Lectures about Python, useful both for beginners and experts, can be found at http://scipy-lectures.github.io.

I recommend installing the Anaconda distribution.

Go to https://www.continuum.io/downloads

Pick your operating system (Windows, Mac OS X, Linux)

Follow instructions for Python 3.5.

To make it run much faster (probably necessary for some assignments):

Be sure not to pay for it! Get an academic subscription, using your Cornell (.edu) e-mail, from https://www.continuum.io/anaconda-academic-subscriptions-available

  • Set up an account, using your Cornell e-mail
  • Go to My Settings under your name in the upper right hand side of the Anaconda Cloud window, and
  • Go to Add Ons, the lowest menu entry in the left-hand column
  • Download the licenses, and follow the installation instructions link just above the MKL licence button (or go to http://docs.continuum.io/advanced-installation)

Open the notebook by (1) copying this file into a directory, (2) in that directory typing:

ipython notebook

and (3) selecting the notebook. In later exercises, if you do animations, you may choose to not have the plots inline.

Like Mathematica, you type in commands and then hit 'Shift Return' to execute them.

In [ ]:
a = 3.

Python is not a complete scientific environment. Functions like log, sin, and exp are provided by external packages. The plotting package pylab supports many of these; '%pylab inline' puts the graphs into the notebook. We usually want more functionality than that, so we import a package called 'scipy' (an extension of 'numpy'). We'll also be using some of their linear algebra routines, which are in a sub-package 'scipy.linalg'.

In [ ]:
%pylab inline 
from scipy import *

One of the most active and unusual applications of ensembles is random matrix theory, used to describe phenomena in nuclear physics, mesoscopic quantum mechanics, and wave phenomena. Random matrix theory was invented in a bold attempt to describe the statistics of energy level spectra in nuclei. In many cases, the statistical behavior of systems exhibiting complex wave phenomena -- almost any correlations involving eigenvalues and eigenstates -- can be quantitatively modeled using ensembles of matrices with completely random, uncorrelated entries!
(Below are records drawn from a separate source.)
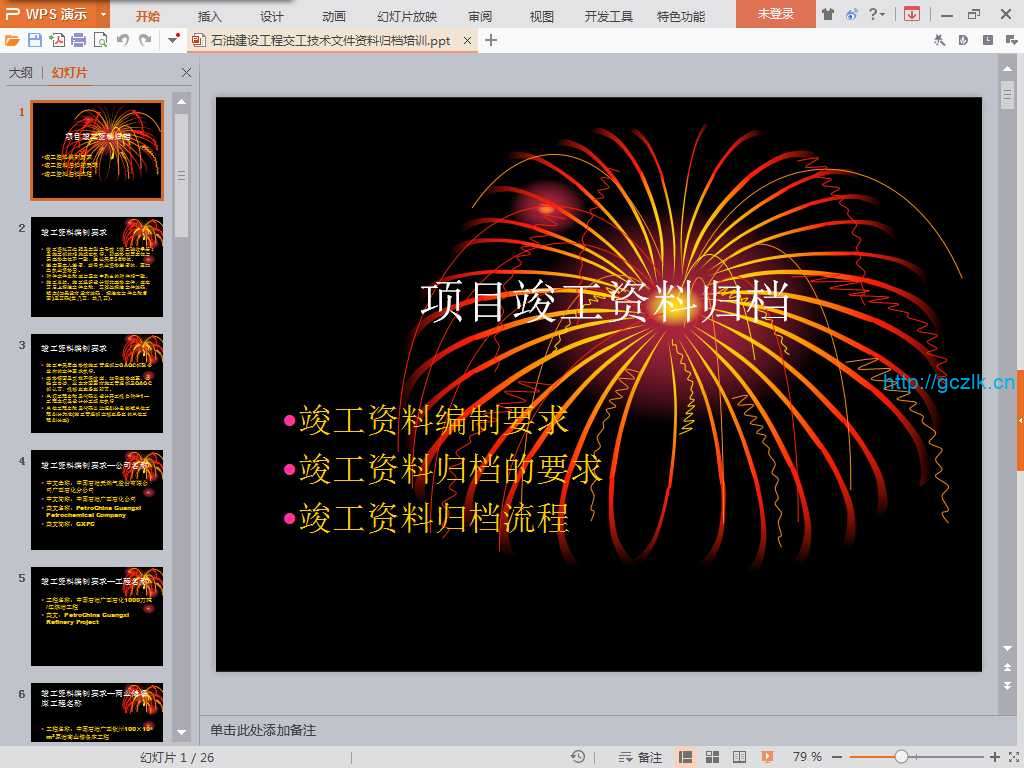
Task: Switch to reading view in status bar
Action: click(x=739, y=757)

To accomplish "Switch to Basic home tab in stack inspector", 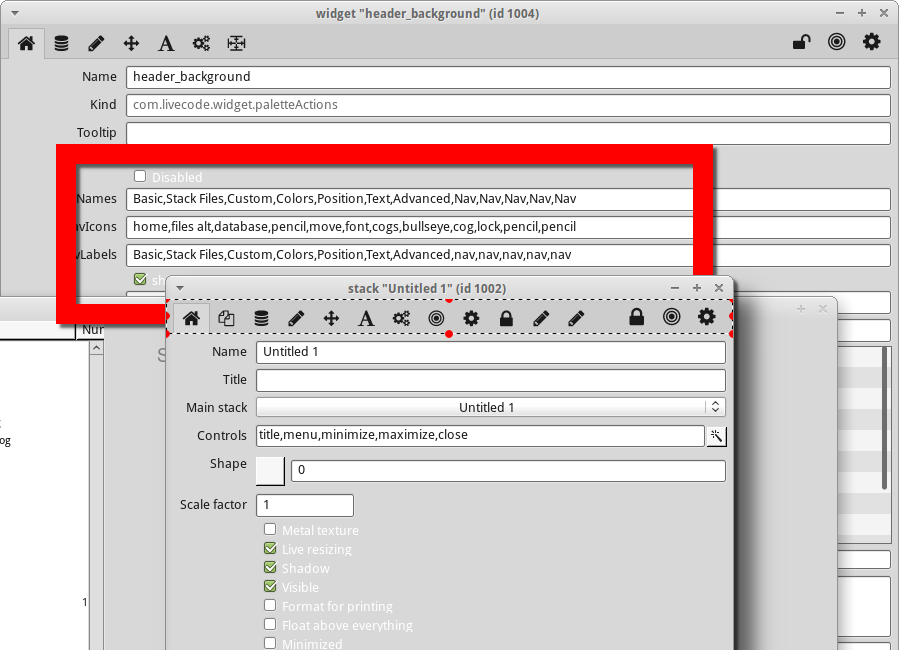I will tap(191, 318).
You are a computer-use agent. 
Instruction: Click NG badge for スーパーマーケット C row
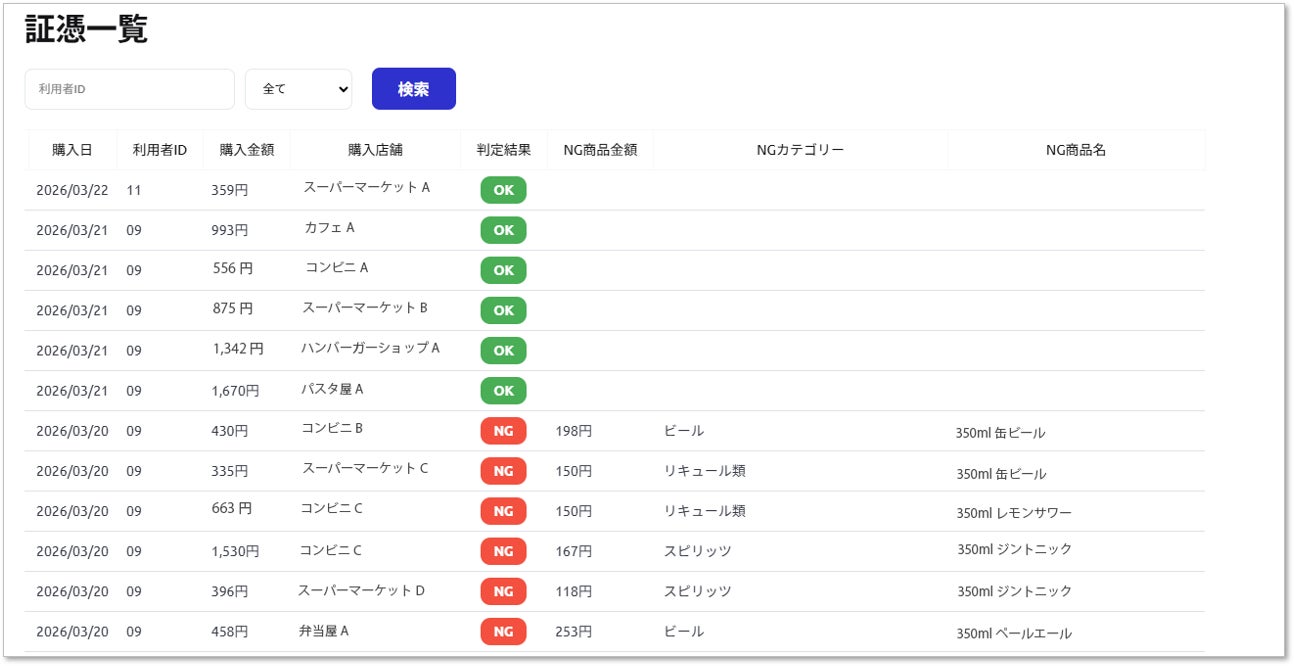point(503,471)
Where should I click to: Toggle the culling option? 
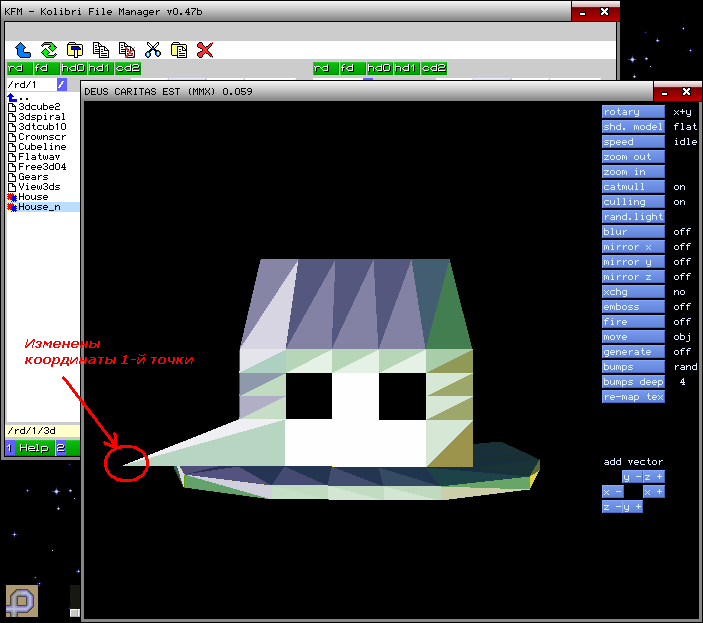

The most commonly explored ensemble of matrices is the Gauusian orthogonal ensemble (GOE). Generating a member takes two steps:

  • Generate an NxN matrix whose elements are independent Gaussian distributions of zero mean and standard deviation $\sigma = 1$.
  • Add the matrix to its transpose to symmetrize it.
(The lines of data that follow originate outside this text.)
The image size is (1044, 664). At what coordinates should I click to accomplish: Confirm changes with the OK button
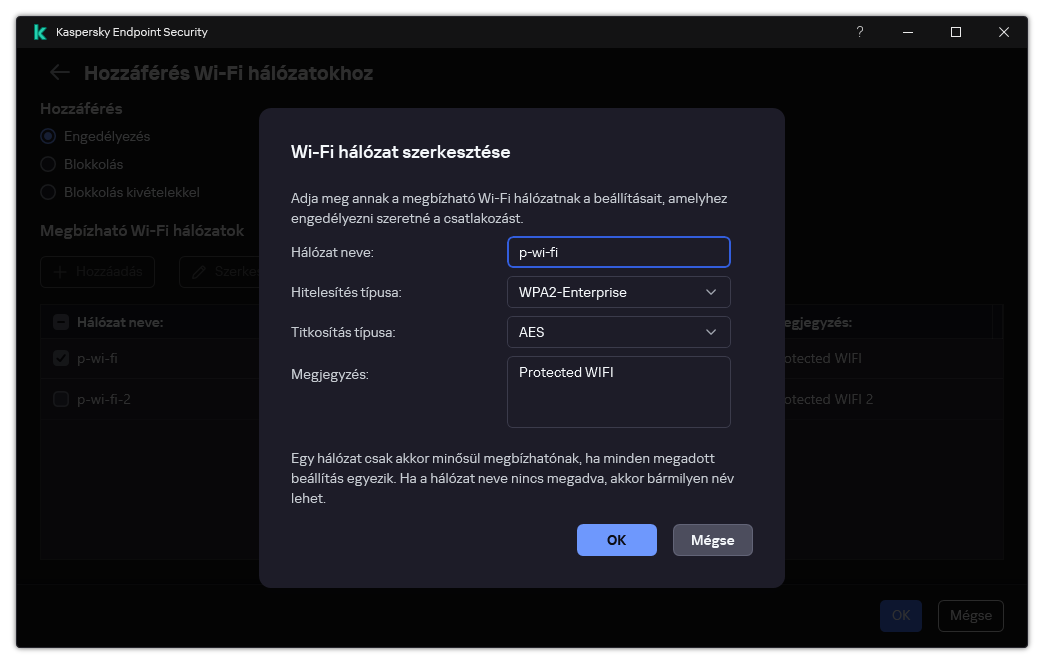tap(616, 539)
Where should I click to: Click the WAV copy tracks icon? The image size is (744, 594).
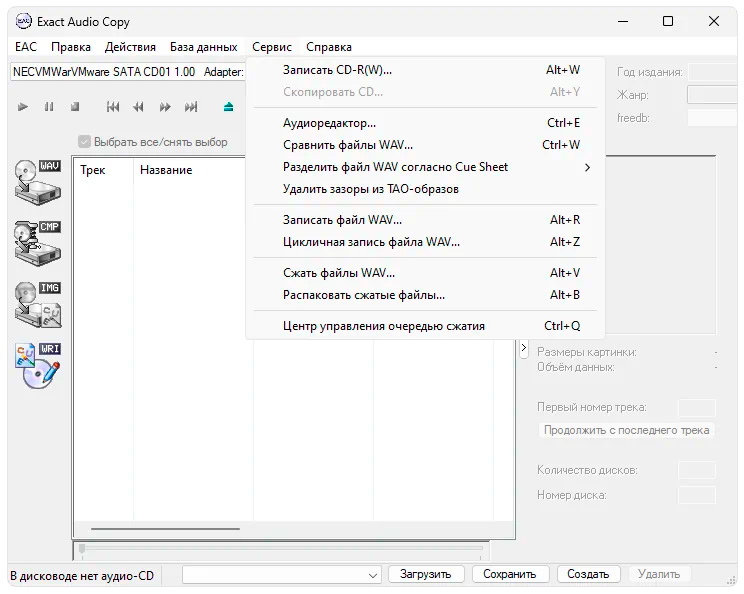(37, 180)
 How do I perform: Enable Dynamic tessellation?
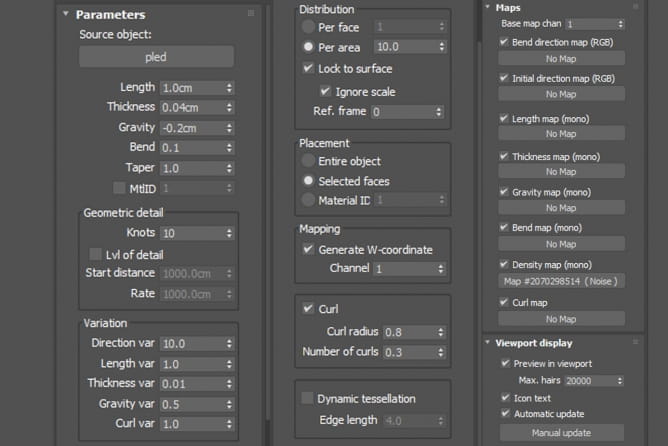(308, 398)
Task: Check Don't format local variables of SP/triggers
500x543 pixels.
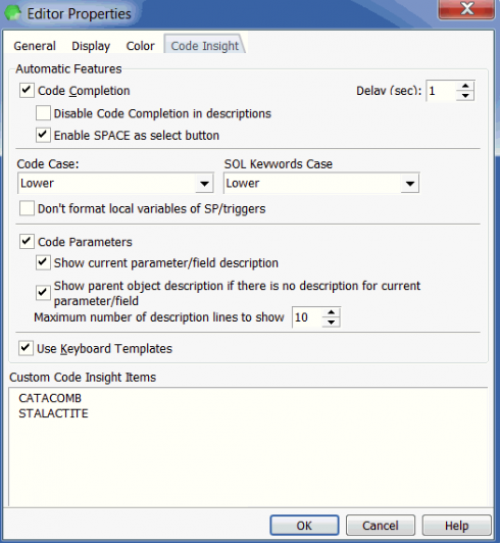Action: 27,208
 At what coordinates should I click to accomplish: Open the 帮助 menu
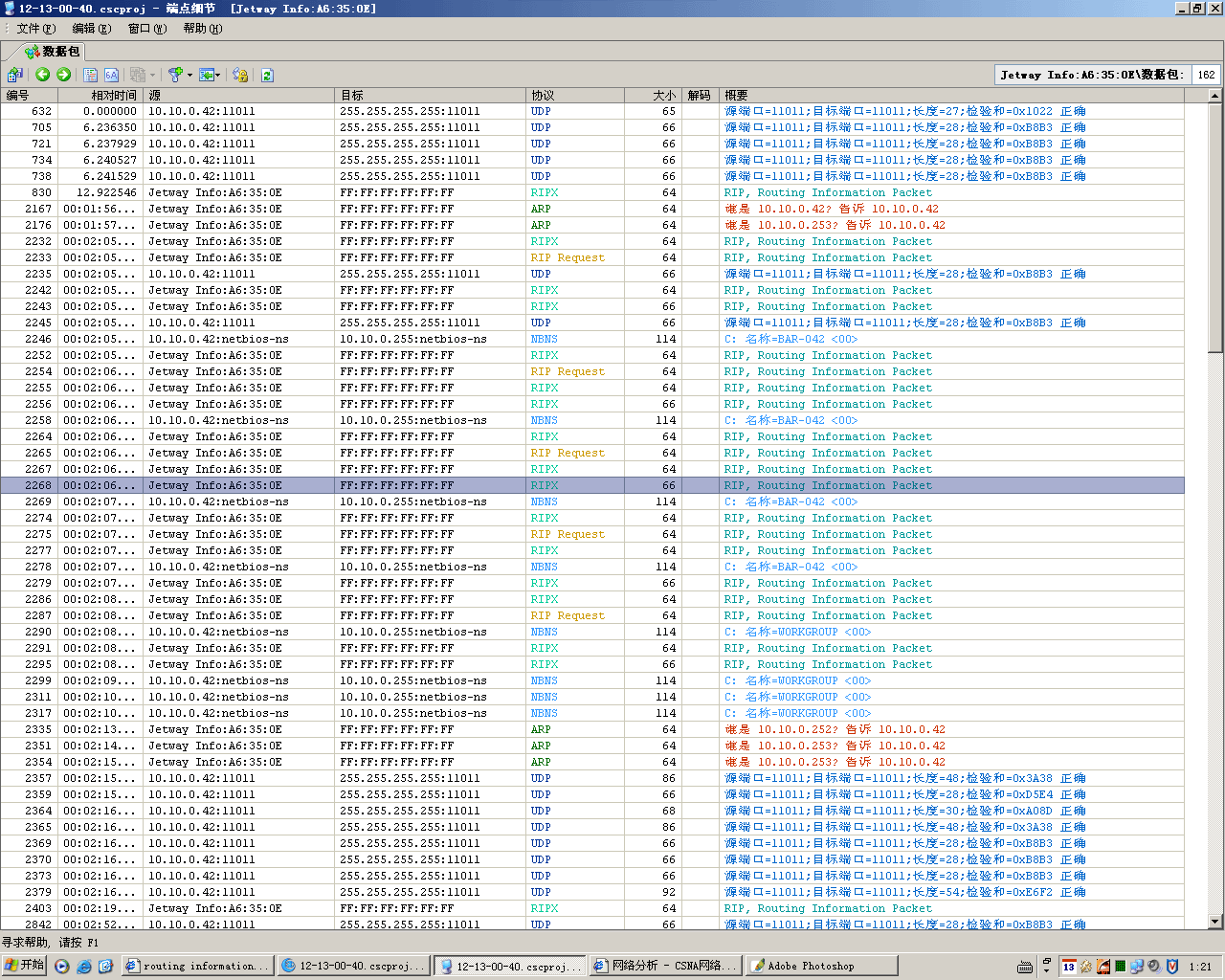202,29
Start by finding out how Python generates random numbers. Type ?random to find out about scipy's random number generators.
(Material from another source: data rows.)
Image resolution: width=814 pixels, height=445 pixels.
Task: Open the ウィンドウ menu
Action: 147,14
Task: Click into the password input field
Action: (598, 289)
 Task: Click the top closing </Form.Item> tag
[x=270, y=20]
Try typing 'random.random()' a few times. Try calling it with an integer argument. Use 'hist' (really pylab.hist) to make a histogram of 1000 numbers generated by random.random. Is the distribution Gaussian, uniform, or exponential? The flag 'normed' tells us to not just count the number of occurences in each bin, but to divide by the width of the bin and the number of counts (to approximate a normalized probability distribution).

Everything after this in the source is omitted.